I'm new to using Dask but have experienced painfully slow performance when attempting to re-write native sklearn functions in Dask. I've simplified the use-case as much as possible in hope of getting some help.
Using standard sklearn/numpy/pandas etc I have the following:
df = pd.read_csv(location, index_col=False) # A ~75MB CSV
# Build feature list and dependent variables, code irrelevant
from sklearn import linear_model
model = linear_model.Lasso(alpha=0.1, normalize=False, max_iter=100, tol=Tol)
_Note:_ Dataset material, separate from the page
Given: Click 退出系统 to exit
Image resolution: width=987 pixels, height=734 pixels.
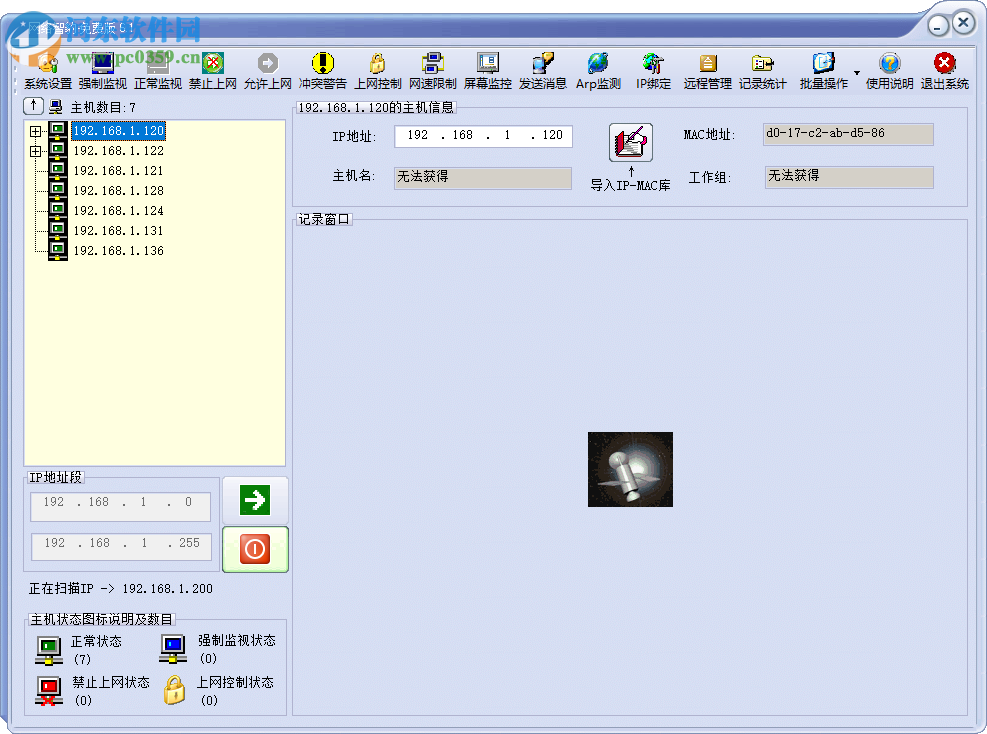Looking at the screenshot, I should point(944,72).
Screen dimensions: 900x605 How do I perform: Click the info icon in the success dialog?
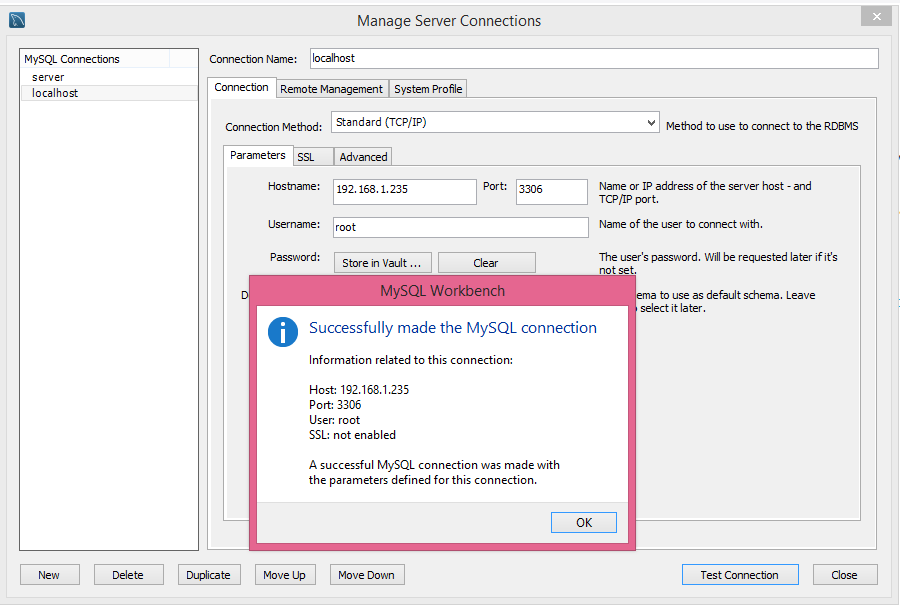click(283, 331)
model.fit(features.values, dependent)
print(model.coef_)
print(model.intercept_)
This takes a few seconds to compute. I then have the following in Dask:
# Read in CSV and prepare params like before but using dask arrays/dataframes instead
with joblib.parallel_backend('dask'):
from dask_glm.estimators import LinearRegression
# Coerce data
X = self.features.to_dask_array(lengths=True)
y = self.dependents
# Build regression
lr = LinearRegression(fit_intercept=True, solver='admm', tol=self.tolerance, regularizer='l1', max_iter=100, lamduh=0.1)
lr.fit(X, y)
print(lr.coef_)
print(lr.intercept_)
Which takes ages to compute (about 30 minutes). I only have 1 Dask worker in my development cluster but that has 16GB ram and unbounded CPU.
Has anyone any idea why this is so slow?
Hopefully my code omissions aren't significant!
NB: This is the simplest use-case before people ask why even use Dask - this was used as a proof of concept exercise to check that things would function as expected.